Daikenchuto improves methotrexate-induced chronic small intestinal mucositis by promoting angiogenesis.

AIM

Chronic small-intestinal mucositis (CIM) is a severe gastrointestinal complication that has limited treatment options. This study investigated the potential therapeutic effects of Daikenchuto (DKT), a traditional medicine, on mitigating methotrexate (MTX)-induced CIM in rats.

METHODS

Male Sprague-Dawley rats were assigned to four groups: control, MTX, DKT-MTX, and DKT. CIM was induced by intraperitoneal administration of MTX (10 mg/kg every 6 days), while DKT (2.7% wt/wt) was orally administered via feed. The surviving rats were euthanized on day 60. Rat intestinal epithelial cells (IEC-6) were used to examine DKT's cytoprotective effects .

RESULTS

DKT treatment improved survival, reduced gastrointestinal symptoms, and alleviated histological damage, including villus atrophy and crypt hyperplasia.

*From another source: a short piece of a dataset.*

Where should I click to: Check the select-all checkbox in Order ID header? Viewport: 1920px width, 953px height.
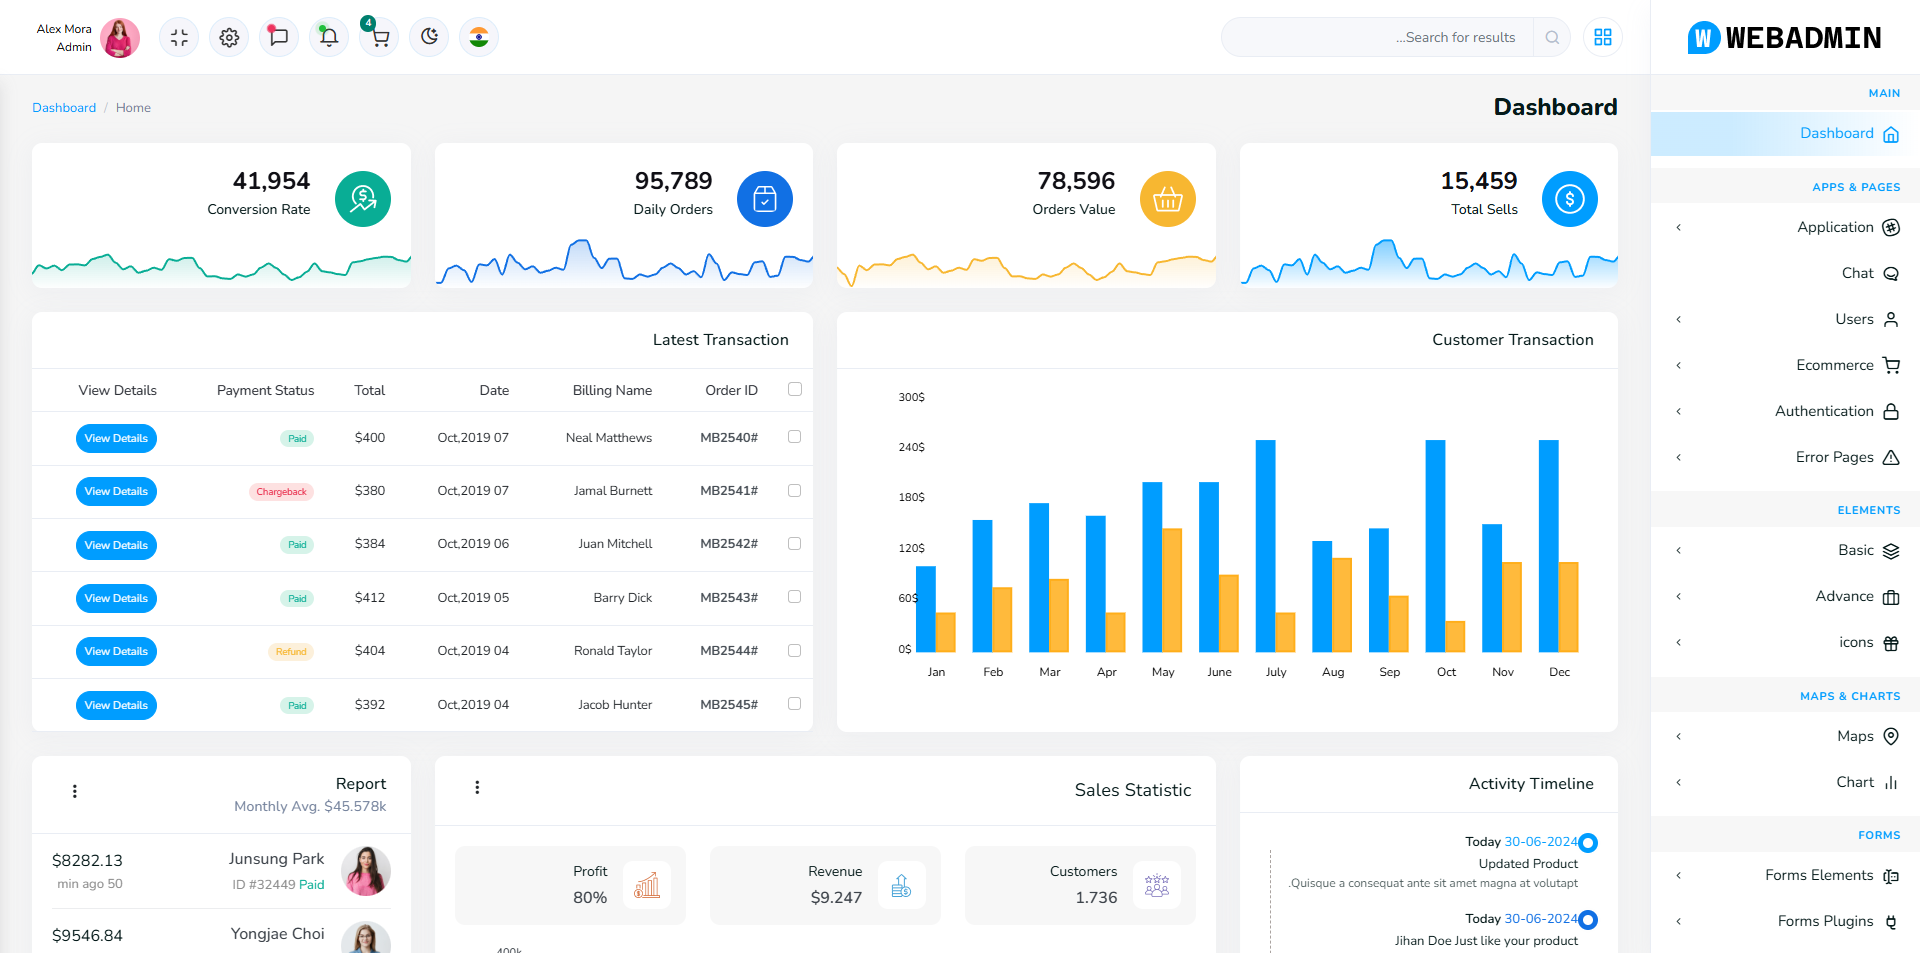795,390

DKT restored mucosal integrity by enhancing the expression of tight junction proteins (CLDN-3) and nutrient transporters (B0,+AT, EAAT3), and by reducing oxidative stress and epithelial cell death. Furthermore, DKT promoted mucosal angiogenesis, as evidenced by increased expression of CD34, VEGFR2, and VEGFA in both tissues and cells. qRT-PCR confirmed upregulation of genes associated with angiogenesis, barrier repair, and mucosal regeneration.

CONCLUSION

DKT exerts protective effects against MTX-induced CIM by enhancing angiogenesis, promoting epithelial regeneration, and restoring mucosal barrier function. These findings suggest DKT as a promising adjunctive therapy for managing chronic intestinal toxicity induced by chemotherapy.